Re: [PATCH v15 14/21] KVM: x86: Enable guest_memfd mmap for default VM type

Xiaoyao Li <xiaoyao.li@xxxxxxxxx> · Mon, 21 Jul 2025 23:07:25 +0800

On 7/21/2025 10:42 PM, Sean Christopherson wrote:
On Mon, Jul 21, 2025, Vishal Annapurve wrote:
On Mon, Jul 21, 2025 at 5:22 AM Xiaoyao Li <xiaoyao.li@xxxxxxxxx> wrote:

On 7/18/2025 12:27 AM, Fuad Tabba wrote:
+/*
+ * CoCo VMs with hardware support that use guest_memfd only for backing private
+ * memory, e.g., TDX, cannot use guest_memfd with userspace mapping enabled.
+ */
+#define kvm_arch_supports_gmem_mmap(kvm)             \
+     (IS_ENABLED(CONFIG_KVM_GMEM_SUPPORTS_MMAP) &&   \
+      (kvm)->arch.vm_type == KVM_X86_DEFAULT_VM)

I want to share the findings when I do the POC to enable gmem mmap in QEMU.

Actually, QEMU can use gmem with mmap support as the normal memory even
without passing the gmem fd to kvm_userspace_memory_region2.guest_memfd
on KVM_SET_USER_MEMORY_REGION2.

Since the gmem is mmapable, QEMU can pass the userspace addr got from
mmap() on gmem fd to kvm_userspace_memory_region(2).userspace_addr.
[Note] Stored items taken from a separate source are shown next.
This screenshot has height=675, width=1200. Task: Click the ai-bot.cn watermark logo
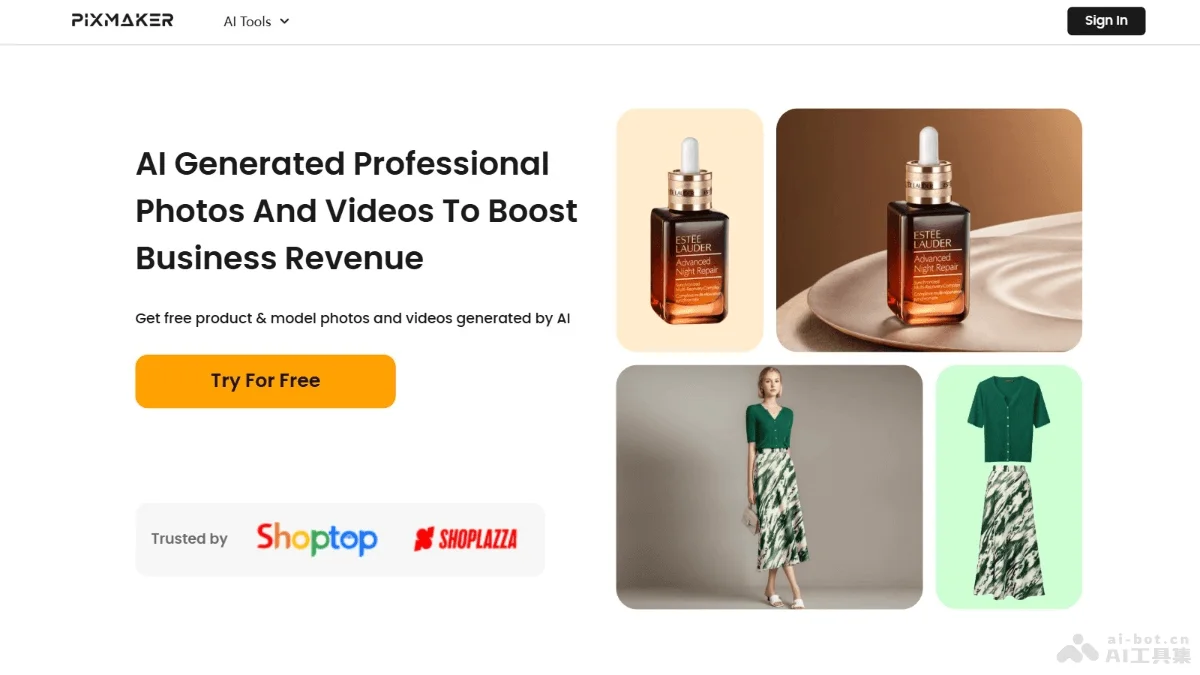[x=1124, y=648]
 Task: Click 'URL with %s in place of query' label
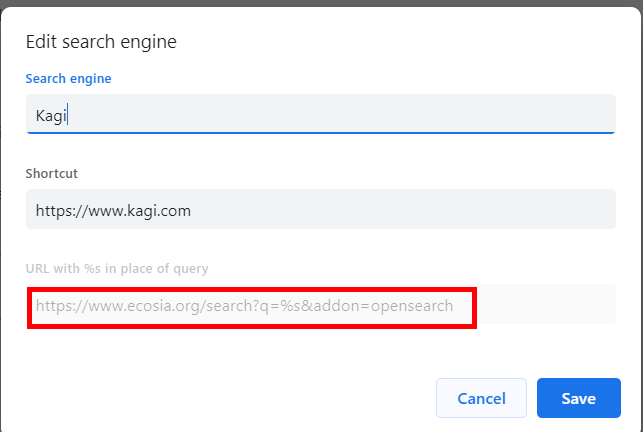pyautogui.click(x=116, y=268)

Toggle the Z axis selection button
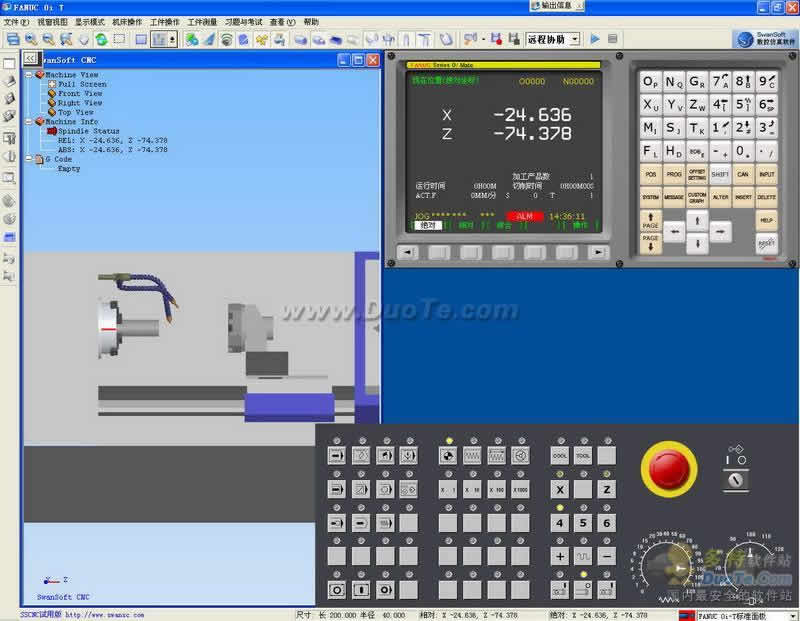606,490
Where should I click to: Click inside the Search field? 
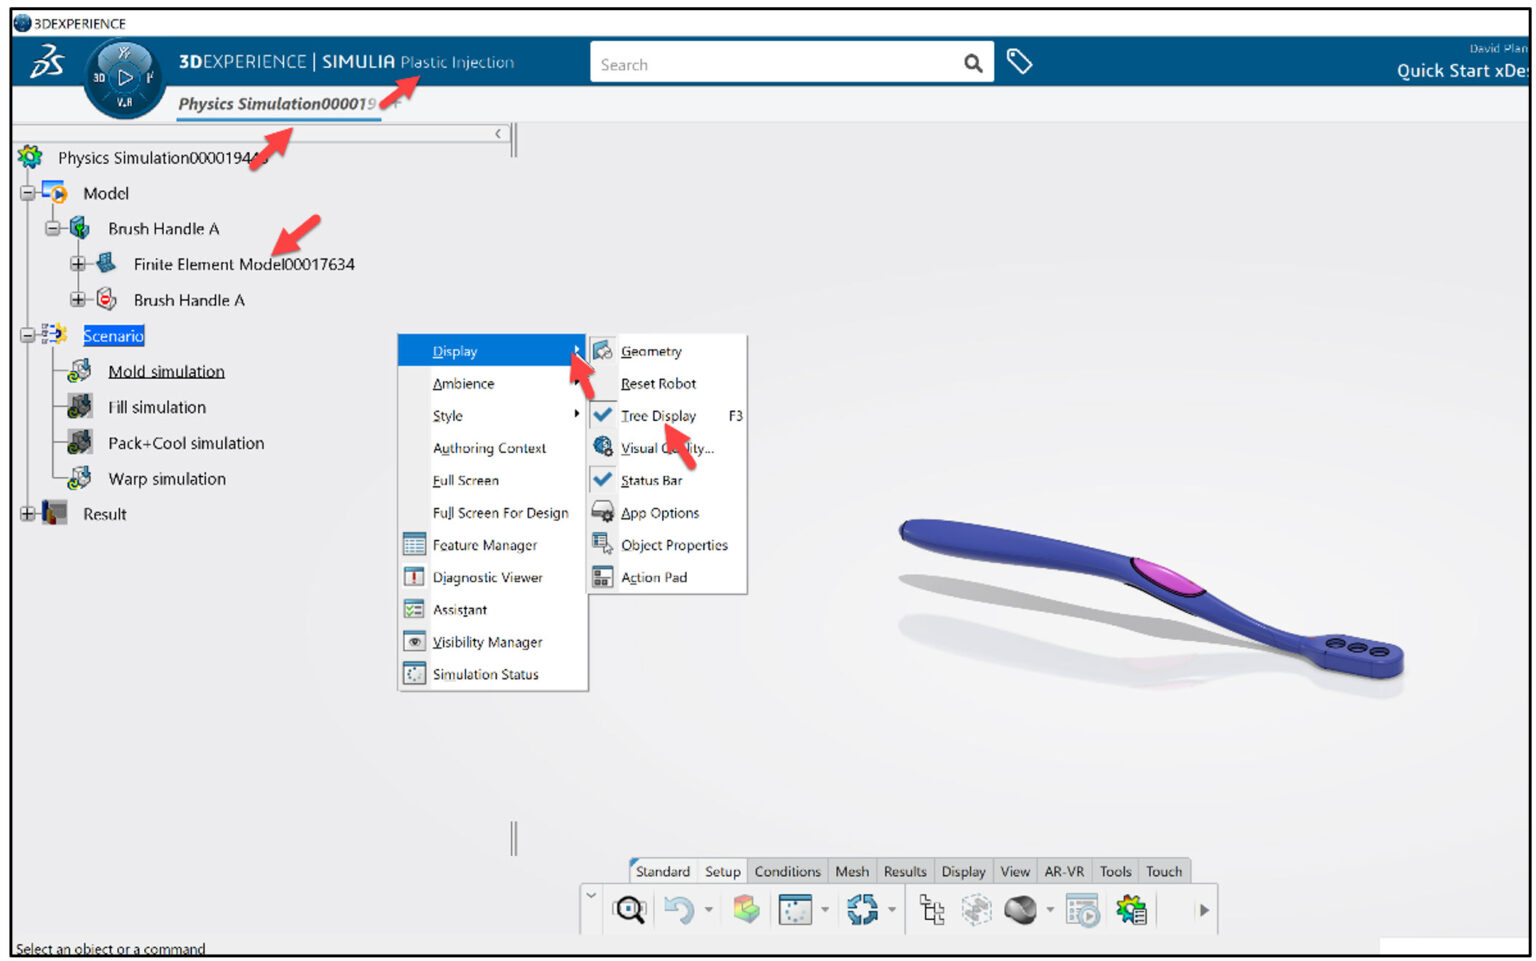[780, 62]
It
works well for non-coco VMs on x86.

Then it seems feasible to use gmem with mmap for the shared memory of
TDX, and an additional gmem without mmap for the private memory. i.e.,
For struct kvm_userspace_memory_region, the @userspace_addr is passed
with the uaddr returned from gmem0 with mmap, while @guest_memfd is
passed with another gmem1 fd without mmap.

However, it fails actually, because the kvm_arch_suports_gmem_mmap()
returns false for TDX VMs, which means userspace cannot allocate gmem
with mmap just for shared memory for TDX.

Why do you want such a usecase to work?

I'm guessing Xiaoyao was asking an honest question in response to finding a
perceived flaw when trying to get this all working in QEMU.

I'm not sure if it is an flaw. Such usecase is not supported is just 
anti-intuition to me.

If kvm allows mappable guest_memfd files for TDX VMs without
conversion support, userspace will be able to use those for backing

s/able/unable?

I think vishal meant "able", because ...

private memory unless:
1) KVM checks at binding time if the guest_memfd passed during memslot
creation is not a mappable one and doesn't enforce "not mappable"
requirement for TDX VMs at creation time.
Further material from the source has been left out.